Champagne 2015 was a warm-vintage year that produced ripe, structured wines built to age. For Bollinger, working its Aÿ Grand Cru holdings and reserve wines, the 2015 Grande Année shows the house’s signature toasty, library-aged register without losing freshness. The under-cork aging discipline (not crown seal) gives the wine its slow oxidative complexity. Drinks beautifully now and will keep evolving for decades.

Build the Board

via Murray’s Cheese

A Splurge board for vintage Champagne — the French canon meets the season turning

3-year Comté AOC · Roquefort PDO · Brillat-Savarin · Jambon de Bayonne · Fabrique Délices saucisson

Subscribers get a weekly pick that never hits the site — a fourth bottle, every Thursday, in The TERROIR Letter.

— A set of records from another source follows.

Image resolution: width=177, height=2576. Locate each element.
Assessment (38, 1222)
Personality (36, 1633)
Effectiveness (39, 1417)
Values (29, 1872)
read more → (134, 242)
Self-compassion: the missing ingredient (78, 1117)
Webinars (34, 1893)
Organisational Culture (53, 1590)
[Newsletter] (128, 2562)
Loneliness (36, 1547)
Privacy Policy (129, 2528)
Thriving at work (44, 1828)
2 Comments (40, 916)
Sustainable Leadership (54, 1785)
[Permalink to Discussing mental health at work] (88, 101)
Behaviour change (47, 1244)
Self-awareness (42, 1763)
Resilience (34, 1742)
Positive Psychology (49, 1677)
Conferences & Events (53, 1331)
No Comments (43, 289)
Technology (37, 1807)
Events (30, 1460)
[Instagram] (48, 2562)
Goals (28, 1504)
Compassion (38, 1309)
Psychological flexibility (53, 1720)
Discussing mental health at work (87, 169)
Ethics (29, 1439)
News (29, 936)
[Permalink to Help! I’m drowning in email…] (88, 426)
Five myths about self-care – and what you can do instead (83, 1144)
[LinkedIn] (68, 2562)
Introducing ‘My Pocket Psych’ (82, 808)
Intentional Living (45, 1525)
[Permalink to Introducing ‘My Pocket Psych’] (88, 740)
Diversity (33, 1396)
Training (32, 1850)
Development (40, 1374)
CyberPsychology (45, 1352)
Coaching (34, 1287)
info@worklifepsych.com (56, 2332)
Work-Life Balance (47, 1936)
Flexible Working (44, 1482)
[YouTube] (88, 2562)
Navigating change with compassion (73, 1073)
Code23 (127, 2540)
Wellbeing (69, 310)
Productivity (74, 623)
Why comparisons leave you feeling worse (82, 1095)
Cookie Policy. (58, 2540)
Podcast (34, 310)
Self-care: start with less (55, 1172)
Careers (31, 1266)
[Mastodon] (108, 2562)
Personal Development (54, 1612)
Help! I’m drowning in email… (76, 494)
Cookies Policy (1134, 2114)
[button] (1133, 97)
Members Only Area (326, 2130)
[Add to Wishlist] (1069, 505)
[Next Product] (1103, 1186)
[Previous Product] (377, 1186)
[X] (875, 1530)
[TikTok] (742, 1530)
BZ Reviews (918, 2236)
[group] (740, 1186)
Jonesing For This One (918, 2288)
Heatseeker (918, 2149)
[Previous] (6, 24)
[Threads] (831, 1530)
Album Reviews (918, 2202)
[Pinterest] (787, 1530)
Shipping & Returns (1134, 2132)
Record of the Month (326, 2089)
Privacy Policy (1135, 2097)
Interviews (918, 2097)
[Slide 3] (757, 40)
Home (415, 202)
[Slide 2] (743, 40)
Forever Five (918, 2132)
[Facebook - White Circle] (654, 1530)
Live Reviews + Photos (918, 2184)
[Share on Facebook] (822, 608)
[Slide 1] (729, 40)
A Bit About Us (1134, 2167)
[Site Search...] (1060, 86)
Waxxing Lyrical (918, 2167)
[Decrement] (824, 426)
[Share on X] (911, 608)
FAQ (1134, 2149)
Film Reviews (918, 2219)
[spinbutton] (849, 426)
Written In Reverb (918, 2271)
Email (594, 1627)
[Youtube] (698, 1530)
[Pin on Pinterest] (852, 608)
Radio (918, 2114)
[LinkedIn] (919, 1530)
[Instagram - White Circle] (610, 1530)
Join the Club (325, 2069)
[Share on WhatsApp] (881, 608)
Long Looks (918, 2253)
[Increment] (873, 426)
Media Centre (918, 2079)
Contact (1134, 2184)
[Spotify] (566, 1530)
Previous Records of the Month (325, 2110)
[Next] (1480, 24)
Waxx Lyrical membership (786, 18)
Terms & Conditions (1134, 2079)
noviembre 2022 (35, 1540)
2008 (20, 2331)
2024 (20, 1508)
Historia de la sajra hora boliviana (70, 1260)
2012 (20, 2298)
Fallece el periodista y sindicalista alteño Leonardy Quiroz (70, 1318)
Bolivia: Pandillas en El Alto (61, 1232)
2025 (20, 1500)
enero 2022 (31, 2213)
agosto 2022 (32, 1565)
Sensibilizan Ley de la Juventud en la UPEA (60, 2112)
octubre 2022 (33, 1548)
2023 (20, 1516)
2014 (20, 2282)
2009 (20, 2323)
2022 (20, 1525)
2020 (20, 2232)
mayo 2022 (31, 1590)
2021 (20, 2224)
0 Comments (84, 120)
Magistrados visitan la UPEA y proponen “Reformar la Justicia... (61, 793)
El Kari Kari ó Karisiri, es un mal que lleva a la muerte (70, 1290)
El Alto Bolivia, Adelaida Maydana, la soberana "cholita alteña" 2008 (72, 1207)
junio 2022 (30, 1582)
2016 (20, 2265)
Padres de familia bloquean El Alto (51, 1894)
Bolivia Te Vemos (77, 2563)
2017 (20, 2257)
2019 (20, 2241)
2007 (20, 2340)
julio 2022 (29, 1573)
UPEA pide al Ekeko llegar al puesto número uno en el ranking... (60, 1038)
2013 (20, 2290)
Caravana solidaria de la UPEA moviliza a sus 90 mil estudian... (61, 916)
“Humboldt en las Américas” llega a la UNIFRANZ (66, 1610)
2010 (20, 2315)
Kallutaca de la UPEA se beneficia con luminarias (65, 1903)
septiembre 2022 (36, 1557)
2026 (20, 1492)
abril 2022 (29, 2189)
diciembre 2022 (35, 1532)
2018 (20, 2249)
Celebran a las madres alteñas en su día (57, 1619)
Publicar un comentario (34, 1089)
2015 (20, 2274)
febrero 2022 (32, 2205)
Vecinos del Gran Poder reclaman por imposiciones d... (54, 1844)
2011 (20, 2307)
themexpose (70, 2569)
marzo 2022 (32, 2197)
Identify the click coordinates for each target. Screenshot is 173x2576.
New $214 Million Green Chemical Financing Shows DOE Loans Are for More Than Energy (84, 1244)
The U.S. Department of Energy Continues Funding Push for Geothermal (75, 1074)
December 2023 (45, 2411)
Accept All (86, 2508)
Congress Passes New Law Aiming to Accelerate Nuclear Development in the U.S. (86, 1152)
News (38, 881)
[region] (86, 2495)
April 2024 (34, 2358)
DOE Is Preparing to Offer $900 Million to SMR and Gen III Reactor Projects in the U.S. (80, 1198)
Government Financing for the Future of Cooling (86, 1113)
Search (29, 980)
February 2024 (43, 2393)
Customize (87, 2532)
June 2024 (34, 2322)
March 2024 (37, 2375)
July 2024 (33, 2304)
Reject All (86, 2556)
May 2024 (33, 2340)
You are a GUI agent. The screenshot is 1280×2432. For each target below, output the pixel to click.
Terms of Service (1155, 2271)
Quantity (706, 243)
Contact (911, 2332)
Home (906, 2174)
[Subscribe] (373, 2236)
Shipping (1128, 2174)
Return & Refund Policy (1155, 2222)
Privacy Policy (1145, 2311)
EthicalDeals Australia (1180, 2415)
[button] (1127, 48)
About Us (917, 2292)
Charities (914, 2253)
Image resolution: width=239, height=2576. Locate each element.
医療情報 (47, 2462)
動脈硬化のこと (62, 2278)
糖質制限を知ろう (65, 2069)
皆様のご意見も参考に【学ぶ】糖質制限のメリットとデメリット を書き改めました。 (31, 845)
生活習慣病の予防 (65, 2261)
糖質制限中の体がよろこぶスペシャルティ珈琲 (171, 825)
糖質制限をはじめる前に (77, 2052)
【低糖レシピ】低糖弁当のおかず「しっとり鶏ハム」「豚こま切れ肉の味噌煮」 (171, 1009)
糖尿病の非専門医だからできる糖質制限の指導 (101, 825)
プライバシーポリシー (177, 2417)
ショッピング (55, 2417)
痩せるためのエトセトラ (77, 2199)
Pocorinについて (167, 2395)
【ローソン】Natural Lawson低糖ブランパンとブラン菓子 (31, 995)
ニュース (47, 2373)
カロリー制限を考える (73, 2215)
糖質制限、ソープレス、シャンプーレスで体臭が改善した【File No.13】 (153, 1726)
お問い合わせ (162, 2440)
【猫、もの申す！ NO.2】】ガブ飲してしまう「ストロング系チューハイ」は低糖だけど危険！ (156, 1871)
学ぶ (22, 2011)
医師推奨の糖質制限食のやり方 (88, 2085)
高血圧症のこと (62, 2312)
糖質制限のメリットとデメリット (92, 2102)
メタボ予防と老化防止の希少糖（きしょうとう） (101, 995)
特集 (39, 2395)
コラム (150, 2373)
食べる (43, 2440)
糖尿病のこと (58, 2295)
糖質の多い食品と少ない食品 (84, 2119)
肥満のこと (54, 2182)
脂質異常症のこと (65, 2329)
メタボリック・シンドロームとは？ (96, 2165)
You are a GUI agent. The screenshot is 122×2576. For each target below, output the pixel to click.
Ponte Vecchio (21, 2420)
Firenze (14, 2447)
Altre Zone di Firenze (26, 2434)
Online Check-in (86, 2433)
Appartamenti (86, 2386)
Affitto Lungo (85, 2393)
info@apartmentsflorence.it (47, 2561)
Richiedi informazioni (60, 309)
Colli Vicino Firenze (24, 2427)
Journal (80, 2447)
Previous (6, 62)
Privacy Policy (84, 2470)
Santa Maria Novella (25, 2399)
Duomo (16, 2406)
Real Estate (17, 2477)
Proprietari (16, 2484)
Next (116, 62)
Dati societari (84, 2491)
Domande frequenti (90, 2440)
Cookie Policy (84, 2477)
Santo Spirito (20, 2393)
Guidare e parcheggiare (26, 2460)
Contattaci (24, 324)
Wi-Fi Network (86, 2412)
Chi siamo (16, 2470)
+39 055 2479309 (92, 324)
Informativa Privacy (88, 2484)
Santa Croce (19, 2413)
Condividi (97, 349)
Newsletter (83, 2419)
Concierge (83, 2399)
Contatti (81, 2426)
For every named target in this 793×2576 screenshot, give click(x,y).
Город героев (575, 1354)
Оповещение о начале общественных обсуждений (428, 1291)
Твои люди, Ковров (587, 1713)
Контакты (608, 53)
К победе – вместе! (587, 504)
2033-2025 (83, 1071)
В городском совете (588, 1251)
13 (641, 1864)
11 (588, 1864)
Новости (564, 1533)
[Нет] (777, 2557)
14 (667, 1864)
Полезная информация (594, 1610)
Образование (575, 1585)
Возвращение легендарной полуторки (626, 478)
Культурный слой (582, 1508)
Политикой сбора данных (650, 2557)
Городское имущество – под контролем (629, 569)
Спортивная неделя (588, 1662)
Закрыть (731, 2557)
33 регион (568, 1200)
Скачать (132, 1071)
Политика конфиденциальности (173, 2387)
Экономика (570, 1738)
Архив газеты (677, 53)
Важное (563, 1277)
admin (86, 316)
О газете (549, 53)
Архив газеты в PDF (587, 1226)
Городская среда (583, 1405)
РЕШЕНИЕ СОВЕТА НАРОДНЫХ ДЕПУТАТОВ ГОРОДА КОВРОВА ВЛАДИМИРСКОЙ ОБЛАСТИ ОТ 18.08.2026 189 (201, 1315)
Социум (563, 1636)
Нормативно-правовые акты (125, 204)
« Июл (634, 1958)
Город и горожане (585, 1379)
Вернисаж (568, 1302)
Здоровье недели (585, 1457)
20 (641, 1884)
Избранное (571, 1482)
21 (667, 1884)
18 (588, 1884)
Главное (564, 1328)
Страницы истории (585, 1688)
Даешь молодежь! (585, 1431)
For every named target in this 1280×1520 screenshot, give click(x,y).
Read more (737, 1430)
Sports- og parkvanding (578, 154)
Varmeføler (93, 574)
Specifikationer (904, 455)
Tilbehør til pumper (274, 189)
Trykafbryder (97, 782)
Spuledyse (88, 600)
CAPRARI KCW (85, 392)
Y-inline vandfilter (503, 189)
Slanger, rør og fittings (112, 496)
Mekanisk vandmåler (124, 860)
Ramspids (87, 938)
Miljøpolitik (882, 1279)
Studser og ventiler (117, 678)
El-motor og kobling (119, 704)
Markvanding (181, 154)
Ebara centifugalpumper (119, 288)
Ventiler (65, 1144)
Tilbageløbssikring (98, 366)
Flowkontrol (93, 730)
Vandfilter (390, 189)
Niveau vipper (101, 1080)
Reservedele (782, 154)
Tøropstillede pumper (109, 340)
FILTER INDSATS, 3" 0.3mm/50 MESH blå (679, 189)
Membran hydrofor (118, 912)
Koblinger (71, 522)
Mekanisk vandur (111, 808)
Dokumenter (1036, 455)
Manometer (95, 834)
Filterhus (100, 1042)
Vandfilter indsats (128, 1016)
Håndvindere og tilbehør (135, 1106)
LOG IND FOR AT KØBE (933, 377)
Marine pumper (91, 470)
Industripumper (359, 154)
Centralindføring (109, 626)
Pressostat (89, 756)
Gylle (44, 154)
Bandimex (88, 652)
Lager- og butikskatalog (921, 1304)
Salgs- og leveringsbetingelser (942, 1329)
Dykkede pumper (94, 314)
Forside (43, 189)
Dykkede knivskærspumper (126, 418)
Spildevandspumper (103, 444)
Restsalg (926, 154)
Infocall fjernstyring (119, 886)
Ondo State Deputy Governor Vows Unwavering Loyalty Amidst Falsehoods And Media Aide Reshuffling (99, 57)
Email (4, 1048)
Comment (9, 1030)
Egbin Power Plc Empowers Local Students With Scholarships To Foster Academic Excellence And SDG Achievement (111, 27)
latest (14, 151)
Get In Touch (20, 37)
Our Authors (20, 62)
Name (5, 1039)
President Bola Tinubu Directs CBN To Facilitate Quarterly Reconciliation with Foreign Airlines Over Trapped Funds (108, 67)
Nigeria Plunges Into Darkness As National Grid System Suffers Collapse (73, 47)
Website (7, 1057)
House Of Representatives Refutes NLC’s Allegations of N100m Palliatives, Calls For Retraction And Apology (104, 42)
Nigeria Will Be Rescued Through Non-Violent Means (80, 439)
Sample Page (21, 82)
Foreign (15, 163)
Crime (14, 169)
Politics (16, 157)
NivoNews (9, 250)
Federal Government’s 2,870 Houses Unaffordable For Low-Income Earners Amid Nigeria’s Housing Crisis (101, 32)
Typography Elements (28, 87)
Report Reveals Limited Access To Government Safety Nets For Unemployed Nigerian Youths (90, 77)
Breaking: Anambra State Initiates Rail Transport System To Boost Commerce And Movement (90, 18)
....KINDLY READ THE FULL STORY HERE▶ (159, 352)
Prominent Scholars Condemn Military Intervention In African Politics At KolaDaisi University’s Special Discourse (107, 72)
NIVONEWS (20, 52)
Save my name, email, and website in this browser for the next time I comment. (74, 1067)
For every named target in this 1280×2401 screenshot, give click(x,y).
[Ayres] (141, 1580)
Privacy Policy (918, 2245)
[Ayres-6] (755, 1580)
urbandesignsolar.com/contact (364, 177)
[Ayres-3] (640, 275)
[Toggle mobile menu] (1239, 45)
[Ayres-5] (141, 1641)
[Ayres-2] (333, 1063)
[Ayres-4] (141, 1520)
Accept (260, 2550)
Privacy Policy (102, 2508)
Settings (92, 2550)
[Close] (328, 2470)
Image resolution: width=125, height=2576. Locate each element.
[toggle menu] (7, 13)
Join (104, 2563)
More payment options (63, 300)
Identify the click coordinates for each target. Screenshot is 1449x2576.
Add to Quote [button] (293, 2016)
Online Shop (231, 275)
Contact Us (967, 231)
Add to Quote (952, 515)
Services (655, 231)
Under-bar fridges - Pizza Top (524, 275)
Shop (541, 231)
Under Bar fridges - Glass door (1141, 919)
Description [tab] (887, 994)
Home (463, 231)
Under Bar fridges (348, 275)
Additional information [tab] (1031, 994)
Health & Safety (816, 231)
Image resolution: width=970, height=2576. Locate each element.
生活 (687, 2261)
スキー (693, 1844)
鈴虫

“These are the bottles for the last warm light of summer.”

— The TERROIR Editorial Desk

Producer Spotlight

Tempier's La Migoua vineyard at 300m altitude, vine canopy in golden late-afternoon light against the Bandol limestone massif.

Domaine Tempier

Bandol, Provence — the Peyraud family’s defense of Mourvèdre

In 1936, Lucien Peyraud married Lulu Tempier and spent the next forty years arguing that Bandol’s traditional grape — Mourvèdre — was the soul of the appellation, against the broader drift toward earlier-drinking accessibility. The estate became Bandol’s spiritual center under his stewardship, and remains so under his sons and Daniel Ravier today.